Published online by Cambridge University Press: 11 October 2005
Neurophysiological studies at the cellular level (microelectrode unit activity recordings and local field potentials) as well as electro- and magnetoencephalographic recordings provide converging evidence for a thalamocortical dysregulation at the source of chronic neurogenic pain of both peripheral and central origin. These indicate an increase of low frequency thalamocortical rhythmicity originating in disfacilitation of thalamic relay neurons, followed by cortical activation due to asymmetries of corticocortical inhibition. This process, called thalamocortical dysrhythmia, might become self-sustained and, thus, chronic due to recurrent thalamoreticulothalamic and corticoreticulothalamic feedback inhibition. Our surgical approach is centered on re-establishment of normal thalamocortical oscillatory activity using small, strategically placed medial thalamic and prethalamic lesions. These reduce the increased low frequency thalamocortical recurrent network activity via low frequency desamplification and thalamic disinhibition, providing long term therapeutic efficiency coupled with sparing of the specific thalamocortical loops.

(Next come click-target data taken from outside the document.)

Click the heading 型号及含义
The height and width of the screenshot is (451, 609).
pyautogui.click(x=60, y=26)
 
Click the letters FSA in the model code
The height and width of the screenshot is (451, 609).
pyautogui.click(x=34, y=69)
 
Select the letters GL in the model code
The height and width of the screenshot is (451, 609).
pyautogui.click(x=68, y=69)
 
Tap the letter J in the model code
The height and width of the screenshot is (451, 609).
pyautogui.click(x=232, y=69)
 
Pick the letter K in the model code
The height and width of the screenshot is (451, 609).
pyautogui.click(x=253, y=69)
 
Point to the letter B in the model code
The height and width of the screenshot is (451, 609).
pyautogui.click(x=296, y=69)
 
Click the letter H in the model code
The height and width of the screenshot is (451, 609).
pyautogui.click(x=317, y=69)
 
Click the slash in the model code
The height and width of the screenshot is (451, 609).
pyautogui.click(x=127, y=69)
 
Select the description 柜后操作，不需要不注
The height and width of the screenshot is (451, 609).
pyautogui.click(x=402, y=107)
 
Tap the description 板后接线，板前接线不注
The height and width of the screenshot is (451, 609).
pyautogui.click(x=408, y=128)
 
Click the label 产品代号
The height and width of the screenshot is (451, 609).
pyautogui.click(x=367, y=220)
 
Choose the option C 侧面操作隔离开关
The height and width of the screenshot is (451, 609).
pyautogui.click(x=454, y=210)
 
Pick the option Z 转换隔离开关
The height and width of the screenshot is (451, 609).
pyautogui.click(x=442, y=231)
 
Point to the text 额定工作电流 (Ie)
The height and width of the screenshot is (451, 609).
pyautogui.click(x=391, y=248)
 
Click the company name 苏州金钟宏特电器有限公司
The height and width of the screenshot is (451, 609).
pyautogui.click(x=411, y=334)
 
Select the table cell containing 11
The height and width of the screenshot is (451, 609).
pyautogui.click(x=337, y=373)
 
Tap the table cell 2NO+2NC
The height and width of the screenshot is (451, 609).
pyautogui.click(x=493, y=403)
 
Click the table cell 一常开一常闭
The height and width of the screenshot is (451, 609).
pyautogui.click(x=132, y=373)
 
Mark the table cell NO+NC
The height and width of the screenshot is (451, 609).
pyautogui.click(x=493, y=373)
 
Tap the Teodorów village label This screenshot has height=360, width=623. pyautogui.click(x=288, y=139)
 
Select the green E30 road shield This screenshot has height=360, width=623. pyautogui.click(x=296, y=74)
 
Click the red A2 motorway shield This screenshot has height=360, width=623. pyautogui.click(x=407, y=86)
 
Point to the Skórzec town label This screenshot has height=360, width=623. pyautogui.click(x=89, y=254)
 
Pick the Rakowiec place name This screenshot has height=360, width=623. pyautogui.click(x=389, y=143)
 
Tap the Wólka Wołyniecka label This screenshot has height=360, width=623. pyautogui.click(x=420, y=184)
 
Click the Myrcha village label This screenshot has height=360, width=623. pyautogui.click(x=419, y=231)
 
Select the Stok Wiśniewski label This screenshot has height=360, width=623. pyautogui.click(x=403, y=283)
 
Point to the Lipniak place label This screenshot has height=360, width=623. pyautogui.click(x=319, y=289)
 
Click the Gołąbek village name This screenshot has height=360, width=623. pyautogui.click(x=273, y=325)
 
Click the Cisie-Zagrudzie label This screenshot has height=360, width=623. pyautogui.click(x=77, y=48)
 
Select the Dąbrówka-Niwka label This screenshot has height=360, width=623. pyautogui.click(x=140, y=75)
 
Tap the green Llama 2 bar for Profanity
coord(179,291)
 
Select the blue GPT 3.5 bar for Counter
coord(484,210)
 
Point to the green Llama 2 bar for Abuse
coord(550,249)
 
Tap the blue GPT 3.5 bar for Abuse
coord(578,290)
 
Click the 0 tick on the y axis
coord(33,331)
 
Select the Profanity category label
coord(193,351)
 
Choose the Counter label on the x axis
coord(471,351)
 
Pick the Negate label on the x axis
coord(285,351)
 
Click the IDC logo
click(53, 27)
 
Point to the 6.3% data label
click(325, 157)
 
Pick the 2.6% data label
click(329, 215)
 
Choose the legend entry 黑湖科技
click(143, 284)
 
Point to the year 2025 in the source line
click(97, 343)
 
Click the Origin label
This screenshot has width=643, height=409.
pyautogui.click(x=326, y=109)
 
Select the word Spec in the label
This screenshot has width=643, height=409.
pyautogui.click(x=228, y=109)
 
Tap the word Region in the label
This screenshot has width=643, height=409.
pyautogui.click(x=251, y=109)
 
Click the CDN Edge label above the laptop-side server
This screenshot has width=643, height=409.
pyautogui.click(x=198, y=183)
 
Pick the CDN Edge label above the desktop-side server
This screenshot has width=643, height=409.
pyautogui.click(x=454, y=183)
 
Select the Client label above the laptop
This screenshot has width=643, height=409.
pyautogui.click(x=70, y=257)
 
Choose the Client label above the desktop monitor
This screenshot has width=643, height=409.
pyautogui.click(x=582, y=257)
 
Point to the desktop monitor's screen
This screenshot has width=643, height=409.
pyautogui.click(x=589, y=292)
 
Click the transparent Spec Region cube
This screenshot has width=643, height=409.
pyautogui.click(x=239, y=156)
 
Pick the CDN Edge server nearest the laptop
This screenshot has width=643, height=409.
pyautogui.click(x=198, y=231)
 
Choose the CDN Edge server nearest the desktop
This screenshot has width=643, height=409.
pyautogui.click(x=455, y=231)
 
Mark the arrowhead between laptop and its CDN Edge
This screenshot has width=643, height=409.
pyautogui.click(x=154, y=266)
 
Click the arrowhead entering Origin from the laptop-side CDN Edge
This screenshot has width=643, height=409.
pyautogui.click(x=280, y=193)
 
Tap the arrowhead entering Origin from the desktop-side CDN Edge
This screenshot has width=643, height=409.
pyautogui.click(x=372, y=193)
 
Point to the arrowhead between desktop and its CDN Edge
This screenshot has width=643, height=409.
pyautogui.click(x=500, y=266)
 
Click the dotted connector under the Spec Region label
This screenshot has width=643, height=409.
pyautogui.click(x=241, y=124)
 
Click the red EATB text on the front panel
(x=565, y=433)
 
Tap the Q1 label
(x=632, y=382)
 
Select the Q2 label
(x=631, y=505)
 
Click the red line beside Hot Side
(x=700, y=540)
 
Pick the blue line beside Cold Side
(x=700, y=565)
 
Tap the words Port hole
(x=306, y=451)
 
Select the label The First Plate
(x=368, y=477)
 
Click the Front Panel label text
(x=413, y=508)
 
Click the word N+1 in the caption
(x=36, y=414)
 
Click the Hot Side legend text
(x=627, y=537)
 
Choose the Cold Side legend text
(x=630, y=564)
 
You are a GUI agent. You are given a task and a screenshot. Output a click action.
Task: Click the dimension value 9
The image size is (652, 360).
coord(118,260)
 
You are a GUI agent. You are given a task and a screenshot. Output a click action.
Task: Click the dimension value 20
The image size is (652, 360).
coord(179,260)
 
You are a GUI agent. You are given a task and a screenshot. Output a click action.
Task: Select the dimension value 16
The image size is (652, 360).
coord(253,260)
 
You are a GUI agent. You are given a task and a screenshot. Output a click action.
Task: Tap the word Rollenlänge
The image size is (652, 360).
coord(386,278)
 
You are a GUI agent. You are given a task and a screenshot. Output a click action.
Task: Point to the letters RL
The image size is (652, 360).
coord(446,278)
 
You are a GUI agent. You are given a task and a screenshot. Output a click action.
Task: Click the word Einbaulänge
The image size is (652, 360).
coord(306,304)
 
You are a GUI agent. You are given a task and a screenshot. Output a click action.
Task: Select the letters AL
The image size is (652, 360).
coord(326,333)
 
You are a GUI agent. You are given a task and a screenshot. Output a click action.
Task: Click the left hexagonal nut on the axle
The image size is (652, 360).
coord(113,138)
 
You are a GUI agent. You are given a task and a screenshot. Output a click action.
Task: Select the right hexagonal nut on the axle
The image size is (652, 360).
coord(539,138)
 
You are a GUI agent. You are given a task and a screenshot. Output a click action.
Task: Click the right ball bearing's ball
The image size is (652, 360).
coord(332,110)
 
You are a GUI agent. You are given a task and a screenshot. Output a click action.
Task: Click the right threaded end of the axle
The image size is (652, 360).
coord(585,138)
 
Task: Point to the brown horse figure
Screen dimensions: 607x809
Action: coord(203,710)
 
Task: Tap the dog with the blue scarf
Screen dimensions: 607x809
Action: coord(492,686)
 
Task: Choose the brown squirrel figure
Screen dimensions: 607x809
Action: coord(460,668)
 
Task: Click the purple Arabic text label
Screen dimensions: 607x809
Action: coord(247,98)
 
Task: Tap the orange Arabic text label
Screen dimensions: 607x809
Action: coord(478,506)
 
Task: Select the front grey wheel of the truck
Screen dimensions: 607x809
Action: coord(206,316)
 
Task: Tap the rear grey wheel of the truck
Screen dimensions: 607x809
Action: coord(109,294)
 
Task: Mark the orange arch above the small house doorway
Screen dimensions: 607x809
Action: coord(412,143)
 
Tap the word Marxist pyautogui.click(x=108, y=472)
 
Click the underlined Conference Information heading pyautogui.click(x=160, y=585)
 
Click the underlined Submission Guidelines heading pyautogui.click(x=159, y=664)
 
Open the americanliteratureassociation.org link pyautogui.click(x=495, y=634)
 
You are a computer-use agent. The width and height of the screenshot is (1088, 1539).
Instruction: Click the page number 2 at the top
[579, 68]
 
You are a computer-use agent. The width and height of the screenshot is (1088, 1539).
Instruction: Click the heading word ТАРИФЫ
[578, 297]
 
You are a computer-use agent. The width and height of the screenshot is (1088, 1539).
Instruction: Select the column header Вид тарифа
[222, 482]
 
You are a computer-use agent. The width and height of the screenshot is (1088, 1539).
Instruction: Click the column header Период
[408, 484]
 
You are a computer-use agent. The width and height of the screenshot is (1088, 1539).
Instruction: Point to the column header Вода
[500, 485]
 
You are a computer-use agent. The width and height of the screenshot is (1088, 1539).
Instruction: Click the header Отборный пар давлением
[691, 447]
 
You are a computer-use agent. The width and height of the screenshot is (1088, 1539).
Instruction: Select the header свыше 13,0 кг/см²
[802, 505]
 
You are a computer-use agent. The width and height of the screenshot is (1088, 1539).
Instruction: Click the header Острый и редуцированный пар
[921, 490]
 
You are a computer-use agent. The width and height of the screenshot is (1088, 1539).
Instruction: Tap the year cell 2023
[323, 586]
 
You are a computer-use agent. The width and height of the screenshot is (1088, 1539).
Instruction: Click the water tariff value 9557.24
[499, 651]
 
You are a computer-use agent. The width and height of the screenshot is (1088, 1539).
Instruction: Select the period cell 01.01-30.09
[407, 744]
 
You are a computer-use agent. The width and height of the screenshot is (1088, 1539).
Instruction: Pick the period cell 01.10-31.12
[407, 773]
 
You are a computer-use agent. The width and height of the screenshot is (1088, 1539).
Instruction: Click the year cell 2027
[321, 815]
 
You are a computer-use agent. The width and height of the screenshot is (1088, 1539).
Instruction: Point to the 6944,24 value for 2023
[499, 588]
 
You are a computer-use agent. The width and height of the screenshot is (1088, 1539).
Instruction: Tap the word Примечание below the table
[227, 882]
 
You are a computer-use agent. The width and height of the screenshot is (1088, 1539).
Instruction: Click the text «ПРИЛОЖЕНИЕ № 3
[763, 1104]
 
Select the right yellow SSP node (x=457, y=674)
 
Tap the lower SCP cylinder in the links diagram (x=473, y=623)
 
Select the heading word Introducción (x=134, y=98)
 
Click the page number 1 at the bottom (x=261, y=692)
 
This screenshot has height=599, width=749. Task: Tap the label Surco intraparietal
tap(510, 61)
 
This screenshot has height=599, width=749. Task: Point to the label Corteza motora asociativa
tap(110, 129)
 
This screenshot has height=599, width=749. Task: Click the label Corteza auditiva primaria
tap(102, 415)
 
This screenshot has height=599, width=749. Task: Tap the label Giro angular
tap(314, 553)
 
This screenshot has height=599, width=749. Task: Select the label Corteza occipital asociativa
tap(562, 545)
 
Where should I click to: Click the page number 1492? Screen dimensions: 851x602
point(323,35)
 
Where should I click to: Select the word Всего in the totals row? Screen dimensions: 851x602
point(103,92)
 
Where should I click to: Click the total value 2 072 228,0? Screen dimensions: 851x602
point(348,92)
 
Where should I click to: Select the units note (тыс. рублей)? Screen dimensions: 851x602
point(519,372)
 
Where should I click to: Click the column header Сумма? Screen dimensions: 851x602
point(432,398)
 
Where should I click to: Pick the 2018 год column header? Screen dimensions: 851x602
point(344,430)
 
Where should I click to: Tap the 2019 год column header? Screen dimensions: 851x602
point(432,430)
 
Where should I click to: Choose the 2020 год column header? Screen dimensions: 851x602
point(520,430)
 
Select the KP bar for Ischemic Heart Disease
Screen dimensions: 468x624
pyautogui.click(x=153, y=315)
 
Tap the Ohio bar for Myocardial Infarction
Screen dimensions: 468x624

This physiopathological framework should be helpful when considering differential mechanisms and treatment modalities for different types of chronic pain. It underscores the risks of any surgical procedure aiming at reducing further the activation of specific thalamic relay cells and, thus, increasing thalamic disfacilitation and dysrhythmic pain mechanisms. In addition, the normal low frequency generation by activation of the paralimbic and high order association networks provides, in the context of a well established thalamocorticothalamic divergent and, thus, interactive organization, a basis for understanding the relevance of the conceptual-affective internal environment in the maintenance and amplification of many chronic neurogenic pain situations.